[Stored records]

---

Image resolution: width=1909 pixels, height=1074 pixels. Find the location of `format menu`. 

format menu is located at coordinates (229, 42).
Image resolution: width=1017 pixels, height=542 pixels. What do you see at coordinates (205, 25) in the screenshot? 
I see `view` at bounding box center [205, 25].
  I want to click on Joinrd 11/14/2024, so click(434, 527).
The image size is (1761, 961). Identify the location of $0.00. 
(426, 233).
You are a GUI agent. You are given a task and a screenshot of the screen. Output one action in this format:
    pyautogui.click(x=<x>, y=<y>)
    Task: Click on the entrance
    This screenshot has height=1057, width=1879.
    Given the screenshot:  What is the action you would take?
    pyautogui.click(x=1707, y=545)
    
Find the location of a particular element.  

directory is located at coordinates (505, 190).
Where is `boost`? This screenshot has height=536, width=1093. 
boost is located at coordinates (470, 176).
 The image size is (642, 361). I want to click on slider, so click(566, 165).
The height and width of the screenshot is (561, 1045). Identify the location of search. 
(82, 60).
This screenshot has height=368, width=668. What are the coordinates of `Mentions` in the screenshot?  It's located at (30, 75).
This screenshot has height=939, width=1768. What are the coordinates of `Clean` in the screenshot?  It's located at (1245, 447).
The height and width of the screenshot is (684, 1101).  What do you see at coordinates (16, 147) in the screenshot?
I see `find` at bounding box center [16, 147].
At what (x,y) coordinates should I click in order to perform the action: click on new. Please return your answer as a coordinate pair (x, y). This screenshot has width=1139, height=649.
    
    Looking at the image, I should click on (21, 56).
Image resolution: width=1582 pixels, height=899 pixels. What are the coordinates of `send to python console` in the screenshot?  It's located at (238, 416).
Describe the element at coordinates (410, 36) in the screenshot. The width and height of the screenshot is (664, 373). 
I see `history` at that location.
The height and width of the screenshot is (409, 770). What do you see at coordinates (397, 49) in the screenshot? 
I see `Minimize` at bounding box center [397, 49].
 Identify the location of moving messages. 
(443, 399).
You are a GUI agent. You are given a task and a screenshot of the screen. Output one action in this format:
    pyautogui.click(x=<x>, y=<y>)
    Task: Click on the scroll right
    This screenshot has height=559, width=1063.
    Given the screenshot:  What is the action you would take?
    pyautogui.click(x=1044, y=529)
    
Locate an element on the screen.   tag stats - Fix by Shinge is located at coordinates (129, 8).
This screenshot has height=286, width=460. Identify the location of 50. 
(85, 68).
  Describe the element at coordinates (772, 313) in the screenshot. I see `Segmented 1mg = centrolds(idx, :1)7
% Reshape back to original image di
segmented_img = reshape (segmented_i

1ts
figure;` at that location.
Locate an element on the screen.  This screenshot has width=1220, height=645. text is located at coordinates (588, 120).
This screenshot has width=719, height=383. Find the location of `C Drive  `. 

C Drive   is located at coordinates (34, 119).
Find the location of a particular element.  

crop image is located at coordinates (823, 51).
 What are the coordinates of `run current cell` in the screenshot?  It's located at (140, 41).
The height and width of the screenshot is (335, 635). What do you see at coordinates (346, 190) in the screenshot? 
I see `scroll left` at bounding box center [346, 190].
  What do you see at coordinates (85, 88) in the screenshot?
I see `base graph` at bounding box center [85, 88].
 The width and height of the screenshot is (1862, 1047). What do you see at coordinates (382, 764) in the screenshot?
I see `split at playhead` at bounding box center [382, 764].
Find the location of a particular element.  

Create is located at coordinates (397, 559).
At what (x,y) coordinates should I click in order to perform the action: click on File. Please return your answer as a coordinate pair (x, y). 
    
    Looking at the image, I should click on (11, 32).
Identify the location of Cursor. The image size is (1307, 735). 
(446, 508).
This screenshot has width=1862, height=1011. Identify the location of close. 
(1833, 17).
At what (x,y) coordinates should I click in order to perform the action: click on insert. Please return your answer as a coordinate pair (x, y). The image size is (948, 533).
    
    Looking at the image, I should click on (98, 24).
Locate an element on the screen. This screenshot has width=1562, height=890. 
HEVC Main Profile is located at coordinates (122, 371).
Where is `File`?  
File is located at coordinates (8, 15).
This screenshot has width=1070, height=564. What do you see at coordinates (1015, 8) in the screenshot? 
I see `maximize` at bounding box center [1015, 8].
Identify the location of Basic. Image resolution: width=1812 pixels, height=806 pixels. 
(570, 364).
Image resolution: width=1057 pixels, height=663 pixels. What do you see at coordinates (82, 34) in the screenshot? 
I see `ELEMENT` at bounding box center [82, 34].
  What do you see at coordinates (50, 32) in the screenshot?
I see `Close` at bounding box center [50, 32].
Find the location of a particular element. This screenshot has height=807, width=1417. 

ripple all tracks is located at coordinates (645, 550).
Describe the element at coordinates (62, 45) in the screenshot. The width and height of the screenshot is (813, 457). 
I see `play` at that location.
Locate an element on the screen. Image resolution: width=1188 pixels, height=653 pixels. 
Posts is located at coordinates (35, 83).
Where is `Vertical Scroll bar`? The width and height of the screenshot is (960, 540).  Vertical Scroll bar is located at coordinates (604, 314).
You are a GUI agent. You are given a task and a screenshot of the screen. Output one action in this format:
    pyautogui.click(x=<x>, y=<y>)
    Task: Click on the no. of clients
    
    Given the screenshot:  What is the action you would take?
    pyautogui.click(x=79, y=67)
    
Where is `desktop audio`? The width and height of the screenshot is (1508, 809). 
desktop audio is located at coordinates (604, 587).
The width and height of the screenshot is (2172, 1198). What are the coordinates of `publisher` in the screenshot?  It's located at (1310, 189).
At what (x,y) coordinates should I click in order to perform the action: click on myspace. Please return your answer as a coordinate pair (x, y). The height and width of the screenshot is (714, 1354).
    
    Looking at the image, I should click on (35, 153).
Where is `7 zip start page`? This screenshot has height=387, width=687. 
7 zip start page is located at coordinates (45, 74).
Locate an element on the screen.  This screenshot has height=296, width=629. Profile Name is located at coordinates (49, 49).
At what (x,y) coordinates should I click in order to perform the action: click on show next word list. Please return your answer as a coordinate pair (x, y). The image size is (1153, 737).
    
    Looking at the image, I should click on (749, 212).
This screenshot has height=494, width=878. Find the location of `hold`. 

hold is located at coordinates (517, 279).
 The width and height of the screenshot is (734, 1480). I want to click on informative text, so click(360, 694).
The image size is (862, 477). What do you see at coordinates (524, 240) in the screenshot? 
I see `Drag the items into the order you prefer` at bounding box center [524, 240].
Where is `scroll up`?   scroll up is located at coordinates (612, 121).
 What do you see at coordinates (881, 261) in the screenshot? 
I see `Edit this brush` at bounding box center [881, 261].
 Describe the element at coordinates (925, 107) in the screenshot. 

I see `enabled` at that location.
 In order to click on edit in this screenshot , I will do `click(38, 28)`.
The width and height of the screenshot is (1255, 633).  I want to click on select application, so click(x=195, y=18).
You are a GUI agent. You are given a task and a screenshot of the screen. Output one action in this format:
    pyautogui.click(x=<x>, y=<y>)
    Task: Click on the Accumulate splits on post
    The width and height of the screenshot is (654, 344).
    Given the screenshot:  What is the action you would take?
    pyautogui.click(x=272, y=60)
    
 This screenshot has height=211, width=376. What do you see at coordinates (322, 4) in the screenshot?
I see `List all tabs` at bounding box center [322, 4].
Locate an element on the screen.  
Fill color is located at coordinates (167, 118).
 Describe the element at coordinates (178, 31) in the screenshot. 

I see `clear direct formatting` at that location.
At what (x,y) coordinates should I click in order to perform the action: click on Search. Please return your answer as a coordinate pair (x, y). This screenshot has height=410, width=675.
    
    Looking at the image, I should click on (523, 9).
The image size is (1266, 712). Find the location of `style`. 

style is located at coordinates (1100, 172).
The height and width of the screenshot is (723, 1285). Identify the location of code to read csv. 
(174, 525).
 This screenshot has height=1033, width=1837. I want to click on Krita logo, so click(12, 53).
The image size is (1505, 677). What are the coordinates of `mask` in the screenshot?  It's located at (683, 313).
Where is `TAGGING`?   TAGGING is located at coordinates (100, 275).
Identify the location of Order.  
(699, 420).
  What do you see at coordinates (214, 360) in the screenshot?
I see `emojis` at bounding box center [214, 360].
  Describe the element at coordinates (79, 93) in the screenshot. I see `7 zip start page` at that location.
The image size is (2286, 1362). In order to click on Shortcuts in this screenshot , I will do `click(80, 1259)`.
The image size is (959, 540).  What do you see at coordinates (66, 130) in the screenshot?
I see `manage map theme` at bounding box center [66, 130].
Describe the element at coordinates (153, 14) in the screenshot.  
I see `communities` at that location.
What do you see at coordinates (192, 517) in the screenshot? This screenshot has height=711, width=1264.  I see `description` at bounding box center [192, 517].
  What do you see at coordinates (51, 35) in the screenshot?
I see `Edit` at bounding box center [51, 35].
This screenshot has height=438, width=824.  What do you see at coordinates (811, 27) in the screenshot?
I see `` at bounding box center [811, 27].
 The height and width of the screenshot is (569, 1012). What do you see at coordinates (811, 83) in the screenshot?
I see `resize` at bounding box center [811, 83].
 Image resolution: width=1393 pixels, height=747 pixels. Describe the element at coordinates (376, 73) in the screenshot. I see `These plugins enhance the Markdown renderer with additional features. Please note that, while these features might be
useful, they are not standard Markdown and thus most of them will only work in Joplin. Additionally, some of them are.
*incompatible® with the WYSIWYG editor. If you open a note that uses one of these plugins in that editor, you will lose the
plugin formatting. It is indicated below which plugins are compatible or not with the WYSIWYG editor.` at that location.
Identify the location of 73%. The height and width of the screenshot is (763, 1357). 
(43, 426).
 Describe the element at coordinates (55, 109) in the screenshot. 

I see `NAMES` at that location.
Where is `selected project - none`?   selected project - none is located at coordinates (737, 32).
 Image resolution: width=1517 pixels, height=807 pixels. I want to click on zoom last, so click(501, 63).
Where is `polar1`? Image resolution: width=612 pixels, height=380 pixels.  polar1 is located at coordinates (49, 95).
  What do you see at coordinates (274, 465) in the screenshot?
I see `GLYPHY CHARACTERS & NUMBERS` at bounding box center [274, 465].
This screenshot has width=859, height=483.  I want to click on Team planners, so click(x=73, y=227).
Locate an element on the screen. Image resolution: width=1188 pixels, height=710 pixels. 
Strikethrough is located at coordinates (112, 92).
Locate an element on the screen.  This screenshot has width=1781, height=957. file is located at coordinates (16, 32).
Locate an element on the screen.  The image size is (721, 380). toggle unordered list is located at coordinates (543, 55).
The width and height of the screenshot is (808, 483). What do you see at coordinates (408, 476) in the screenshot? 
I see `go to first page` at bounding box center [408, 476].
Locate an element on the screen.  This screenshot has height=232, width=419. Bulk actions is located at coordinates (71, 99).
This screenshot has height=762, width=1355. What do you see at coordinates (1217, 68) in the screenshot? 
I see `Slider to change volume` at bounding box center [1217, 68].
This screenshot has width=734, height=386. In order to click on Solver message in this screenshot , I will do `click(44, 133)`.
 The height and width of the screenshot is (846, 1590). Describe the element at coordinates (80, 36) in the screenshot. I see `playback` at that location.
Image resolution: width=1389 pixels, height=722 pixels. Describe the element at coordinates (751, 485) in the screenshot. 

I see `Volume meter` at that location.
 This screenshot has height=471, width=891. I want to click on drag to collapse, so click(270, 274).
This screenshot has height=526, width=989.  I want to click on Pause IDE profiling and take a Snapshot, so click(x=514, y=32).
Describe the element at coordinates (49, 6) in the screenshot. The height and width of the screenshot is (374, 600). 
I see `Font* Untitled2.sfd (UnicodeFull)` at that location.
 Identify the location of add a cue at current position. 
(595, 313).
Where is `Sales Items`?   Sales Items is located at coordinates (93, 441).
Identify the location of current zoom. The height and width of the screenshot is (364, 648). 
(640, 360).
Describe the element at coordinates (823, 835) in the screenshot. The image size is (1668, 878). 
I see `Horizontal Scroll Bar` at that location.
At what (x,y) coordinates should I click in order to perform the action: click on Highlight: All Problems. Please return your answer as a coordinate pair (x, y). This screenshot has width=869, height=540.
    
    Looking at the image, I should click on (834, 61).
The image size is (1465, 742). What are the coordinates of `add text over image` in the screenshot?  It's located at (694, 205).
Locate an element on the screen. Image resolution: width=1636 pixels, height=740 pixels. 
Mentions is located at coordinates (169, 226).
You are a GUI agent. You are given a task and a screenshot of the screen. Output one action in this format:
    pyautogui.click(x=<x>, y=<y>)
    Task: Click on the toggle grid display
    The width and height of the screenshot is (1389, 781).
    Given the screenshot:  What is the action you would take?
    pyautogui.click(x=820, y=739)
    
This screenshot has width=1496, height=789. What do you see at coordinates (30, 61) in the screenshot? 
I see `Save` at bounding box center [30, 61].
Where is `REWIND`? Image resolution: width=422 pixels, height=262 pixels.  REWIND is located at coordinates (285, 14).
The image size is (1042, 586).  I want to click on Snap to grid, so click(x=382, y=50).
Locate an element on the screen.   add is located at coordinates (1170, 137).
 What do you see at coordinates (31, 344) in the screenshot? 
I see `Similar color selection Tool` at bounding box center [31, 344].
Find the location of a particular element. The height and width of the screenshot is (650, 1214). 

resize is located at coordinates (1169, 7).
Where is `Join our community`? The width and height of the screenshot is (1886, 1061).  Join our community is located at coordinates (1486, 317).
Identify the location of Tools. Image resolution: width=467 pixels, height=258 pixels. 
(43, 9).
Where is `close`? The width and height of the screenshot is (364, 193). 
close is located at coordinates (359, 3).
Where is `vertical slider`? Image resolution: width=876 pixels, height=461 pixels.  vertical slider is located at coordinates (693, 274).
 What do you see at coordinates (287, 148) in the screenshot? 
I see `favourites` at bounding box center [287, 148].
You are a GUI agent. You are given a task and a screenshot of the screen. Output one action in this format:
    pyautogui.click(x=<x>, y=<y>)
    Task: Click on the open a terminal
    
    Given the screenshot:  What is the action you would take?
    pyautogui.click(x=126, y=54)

---

▶ WORK TO BE COMPLETED:
Copy the stretch of the records above from the line containing "coordinates (16, 32)." through the line containing "This screenshot has height=526, width=989.", keeping every line identical.

▶ EXERCISE RESPONSE:
Locate an element on the screen.  This screenshot has width=1781, height=957. file is located at coordinates (16, 32).
Locate an element on the screen.  The image size is (721, 380). toggle unordered list is located at coordinates (543, 55).
The width and height of the screenshot is (808, 483). What do you see at coordinates (408, 476) in the screenshot? 
I see `go to first page` at bounding box center [408, 476].
Locate an element on the screen.  This screenshot has height=232, width=419. Bulk actions is located at coordinates (71, 99).
This screenshot has height=762, width=1355. What do you see at coordinates (1217, 68) in the screenshot? 
I see `Slider to change volume` at bounding box center [1217, 68].
This screenshot has width=734, height=386. In order to click on Solver message in this screenshot , I will do `click(44, 133)`.
 The height and width of the screenshot is (846, 1590). Describe the element at coordinates (80, 36) in the screenshot. I see `playback` at that location.
Image resolution: width=1389 pixels, height=722 pixels. Describe the element at coordinates (751, 485) in the screenshot. 

I see `Volume meter` at that location.
 This screenshot has height=471, width=891. I want to click on drag to collapse, so click(270, 274).
This screenshot has height=526, width=989.  I want to click on Pause IDE profiling and take a Snapshot, so click(x=514, y=32).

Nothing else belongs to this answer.